Newsgroups: | comp.arch,comp.compilers |
From: | pardo@cs.washington.edu (David Keppel) |
Keywords: | C, optimize, design |
Organization: | Computer Science & Engineering, U. of Washington, Seattle |
References: | 94-10-108 94-10-207 |
Date: | Wed, 9 Nov 1994 05:41:56 GMT |
>>[Structure reordering operations?]
ddg@cci.com (D. Dale Gulledge) writes:
>[Completely rearranging the actual layout may not be possible
> in the general case.]
A few thoughts: to do structure reorganization you either need to
- Change the programmer-visible language rules
- Implement cleverly so the programmer sees behavior "as if"
it was implemented according to the language rules (e.g.,
all struct elements in ascending order).
Since we don't get to play with the language rules, we have to make do
with the second. C rules allow a programmer to take a pointer to a
structure element and use that pointer out of context of the structure.
That makes a variety of cases hard to implement efficiently.

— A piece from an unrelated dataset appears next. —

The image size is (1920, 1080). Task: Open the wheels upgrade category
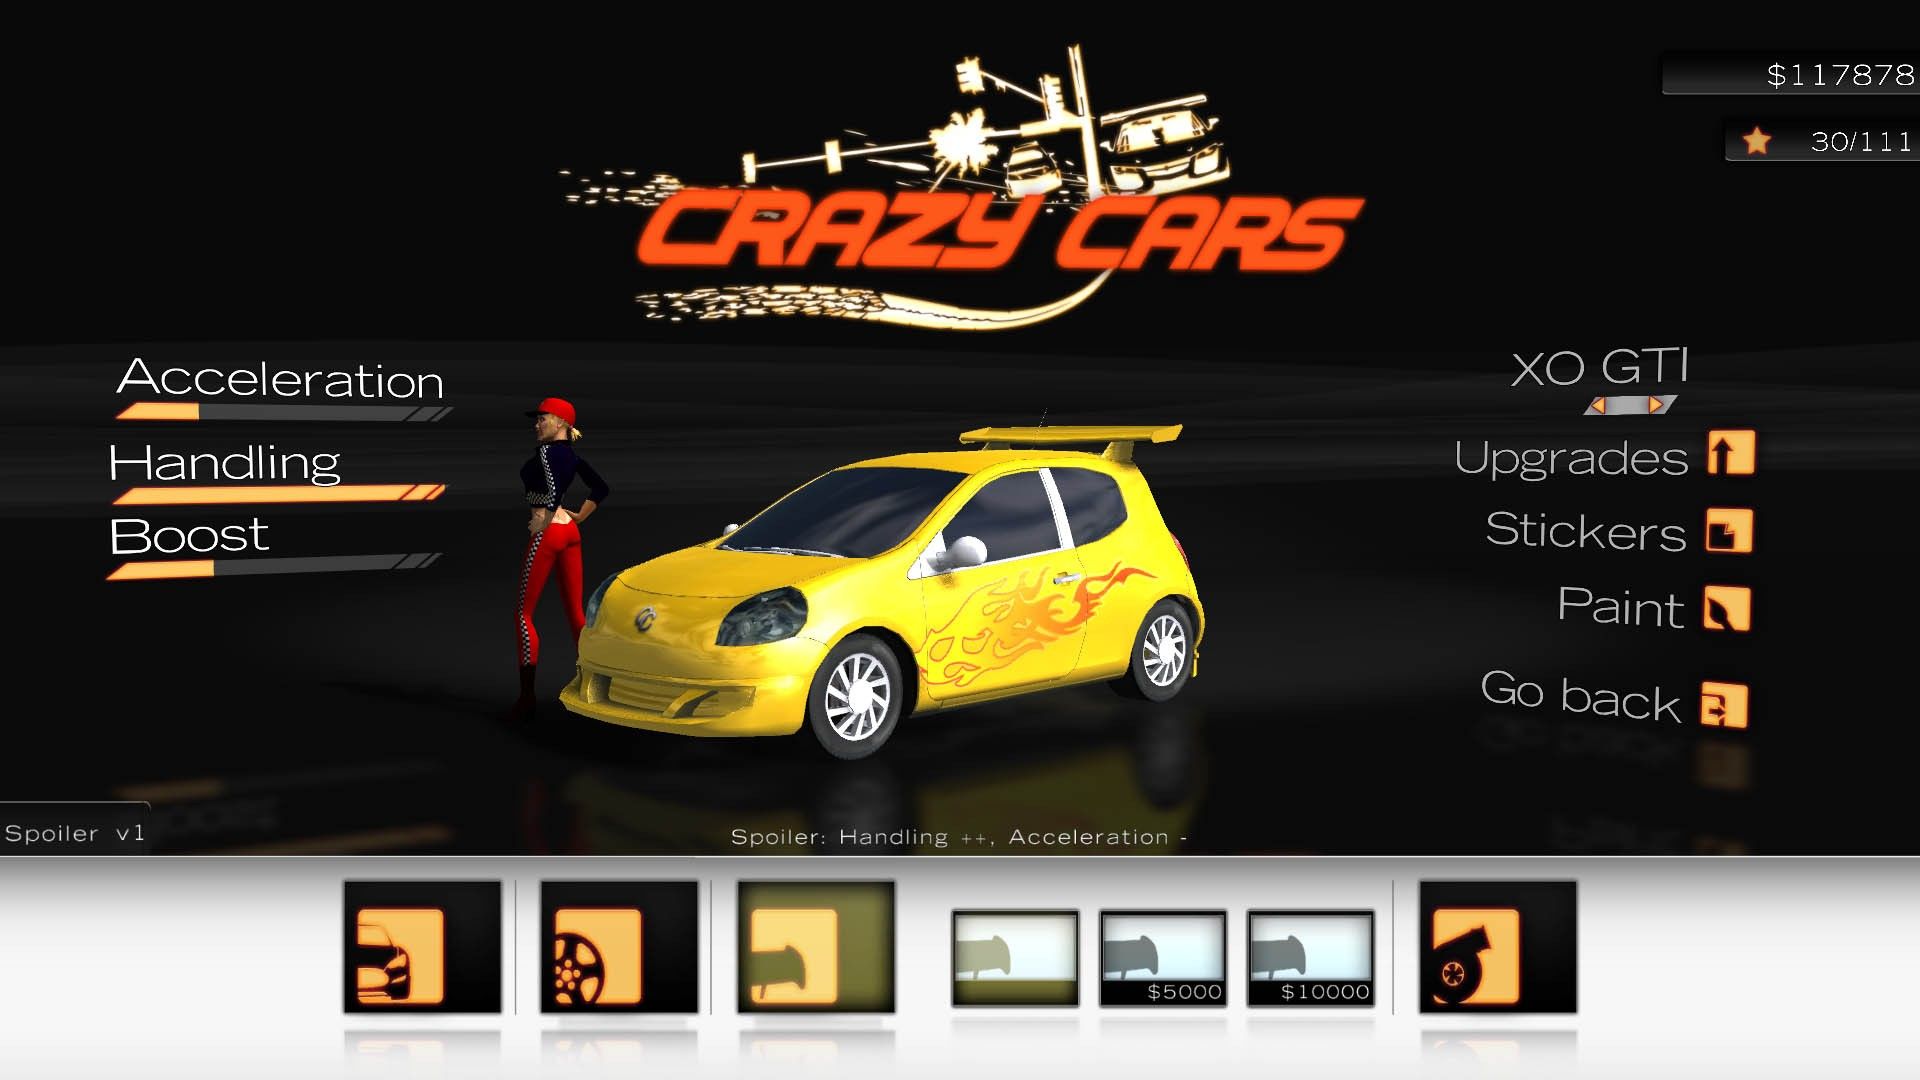click(x=618, y=946)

Even the easier cases get hard when control passes across optimization
boundaries. These cases make things like whole-program optimizers much
more effective than single-file optimizers or single-procedure
optimizers.
Another detail is that programs still ultimately communicates with the
outside world, which means that even ``whole program'' optimization has
boundaries. If no structs or pointers into them are used for external
communication, everything is fine. If the structs are communicated
externally, a reorganized struct must be converted to the standard
representation before the external communication.